Medieval Peasant Potage
I have waited the entire homeschool year of our medieval study to reach the subject of food. I planned it for the month of January when all of the holiday cooking would be over so that the boys and I could devote a little time every day to a medieval recipe and there would be nothing else going on at the end of the four week lesson when we have a medieval feast scheduled. We are also learning about food preservation, spices and the spice trade, beverages, and sanitation, or lack thereof in the food section of the school year.
My husband happens to be on some kind of soup kick after being ill for three or four days. All he wanted was soup during that time and weeks later he’s still craving soup, so this was a pleasant surprise for him to find waiting for him one evening.
His soup obsession has driven him to go in search of his new favorite food. I had a pot of lamb stock on the stove finishing up when he came home from work very late one night. His dinner was being kept warm on the back burner of the stove. When he finished dishing out his reserved portion he thanked me then looked at the stock which rested on another burner. He pointed to it and asked, “And is this a soup?” I laughed so hard. I did end up giving him some of the stock in a mug with some salt added, which he didn’t like very much, but now his question has turned into a running joke. We now find ourselves randomly tossing it in at the end of a sentence or question and it never fails to get all four of us giggling.
“I need a wrench or pliers or something to fasten this bolt. And…is this a soup?”
Rattling off a to do list or grocery list can end in the same way, “We need coffee cream, milk, cereal, and…is this a soup?”
I’ve even signed off on emails to my husband this way. You’d think it would get old, but I don’t know if it will ever run out in this family of easily amused individuals. In fact, I tampered with the idea of titling this post, “Is this is a soup?” because my husband subscribes to my blogs and the post would end up in his inbox and also for the fact that when we learned about pottage we weren’t sure if a pottage was some kind of soup or not. As it turns out, it is. Hubby was happy to find a freezer full of it and has even taken a portion to work with him today.

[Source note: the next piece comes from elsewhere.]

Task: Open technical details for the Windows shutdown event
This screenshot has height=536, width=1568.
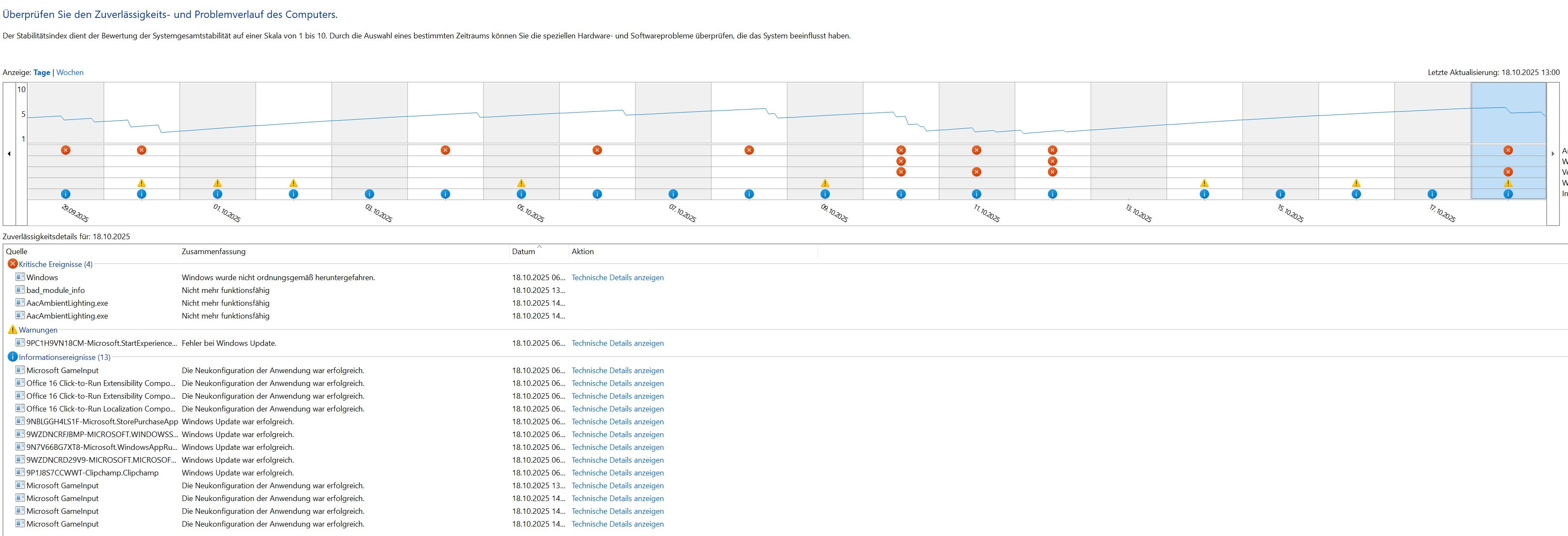Action: tap(617, 278)
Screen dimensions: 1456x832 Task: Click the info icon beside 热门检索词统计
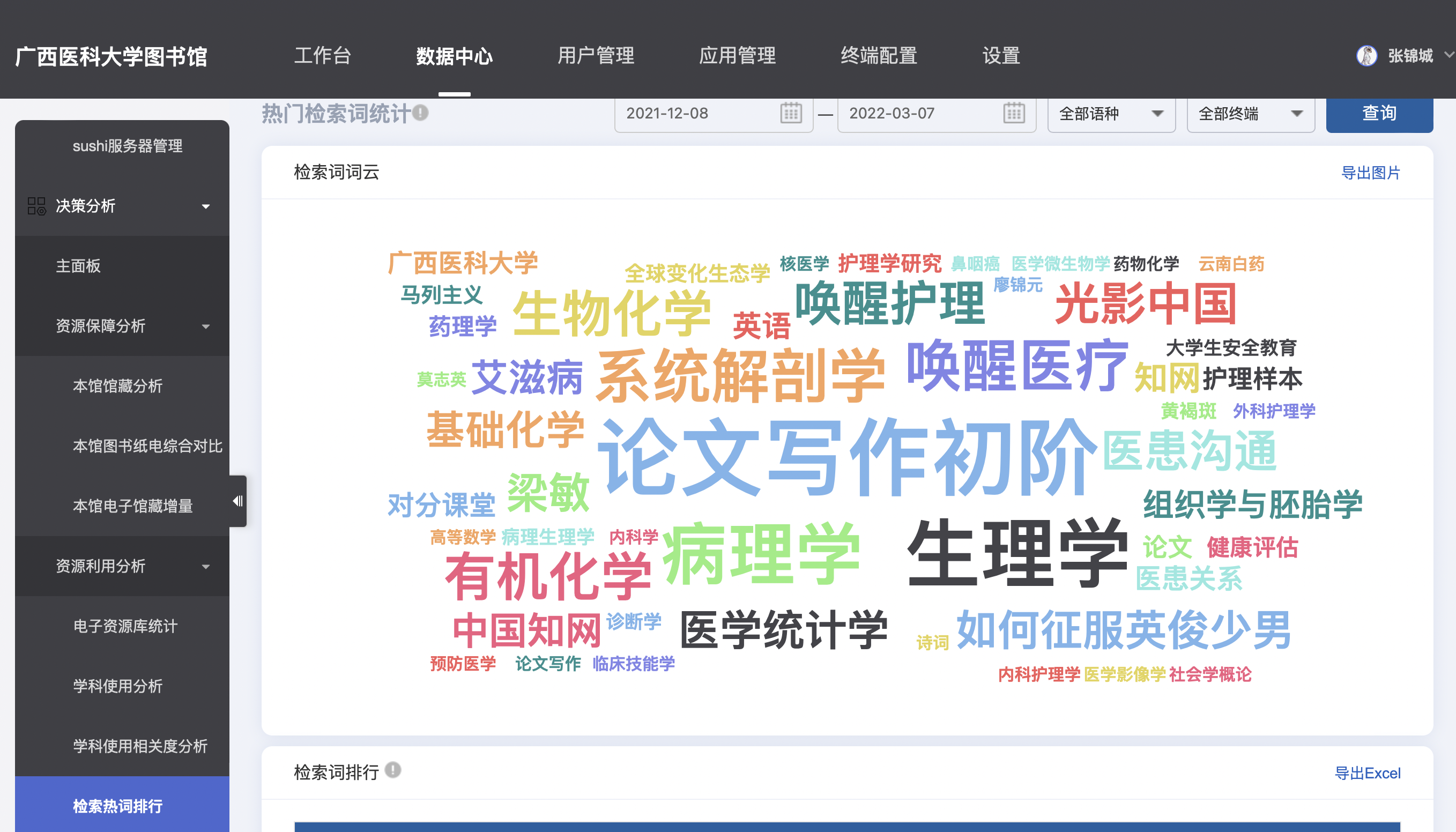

The boys and I have learned that only the upper classes of medieval society had spices, as they were very expensive. Serving fresh vegetables at any table during the Middle Ages was unheard of. The poorer classes ate mostly root vegetables and spinach and would commonly eat pottage. A little bacon or salted pork, if available, was usually the only meat a peasant’s pottage contained but the lower classes did have access to fresh herbs for flavoring the dish. As a result of such poor diets lacking in fresh vegetables, medieval people were deficient in necessary vitamins such as A, C, and D to keep them in good health. But dairy products were plentiful and proteins were provided to the lower classes mainly through dairy and the cooking of beans.
We tried to make our pottage as basic as a peasant family in the Middle Ages would have been able to make theirs. By looking up which herbs peasants would have been growing we were able to decide which we would allow in ours. Only the bacon we started our soup with provided salt for the dish and we specifically left pepper out as well. Though after we humbled ourselves to suffer through a bowl of the bland soup for educational purposes we seasoned the rest of the pot until it tasted more palatable before cooling and storing it in the freezer. We couldn’t help thinking of Stone Soup when we were eating the authentic version and how in the children’s fable the finished soup must have tasted very much like our pottage, minus any lichen or grit that the stone may have added.
The word “pottage” is spelled “potage” in older texts so it must have originally been spelled this way, but when doing online searches for information we mainly found results under the spelling of pottage. Here is an original recipe for pottage that has been translated into modern English. It was fun to try reading the original script.
The upside to our little history lesson is that the ingredients for this soup are some that we have on hand at all times, so when my husband is needing what has now become his daily dose of soup and spies something simmering on the back burner I can now say without hesitation, “…and, yes, this is a soup.”
1/2 c. bacon, minced (Optional: Substitute a few tablespoons of olive oil to make this soup vegetarian)
1 c. onion, large dice
3 c. celery, sliced with leaves included
3 c. carrots, trimmed, peeled, and sliced into rounds
2 large cloves of garlic, minced
2 c. fresh baby spinach
14 c. cold water
1 T dried parsley
1/2 tsp. dried sage
1/2 tsp. dried basil
1/4 tsp. dried marjoram
4 c. potatoes, peeled, large dice
In a large stock pot, render the bacon until the fat is released.
Add the garlic and saute until translucent then add the onions and continue to saute. Stir in the fresh spinach and saute in the bacon fat until wilted.
Add the carrots and celery and saute, stirring frequently until tender.
Deglaze the pan with water, adding 14 cups total. Stir in the potatoes and the herbs. Bring to a boil then reduce to a simmer. Cook until the potatoes are tender and flavors have combined. 45 minutes to an hour.
Note: If you aren’t interested in authenticity, season to taste. It is such a basic soup that almost anything could be added such as sausage, pasta, beans, etc.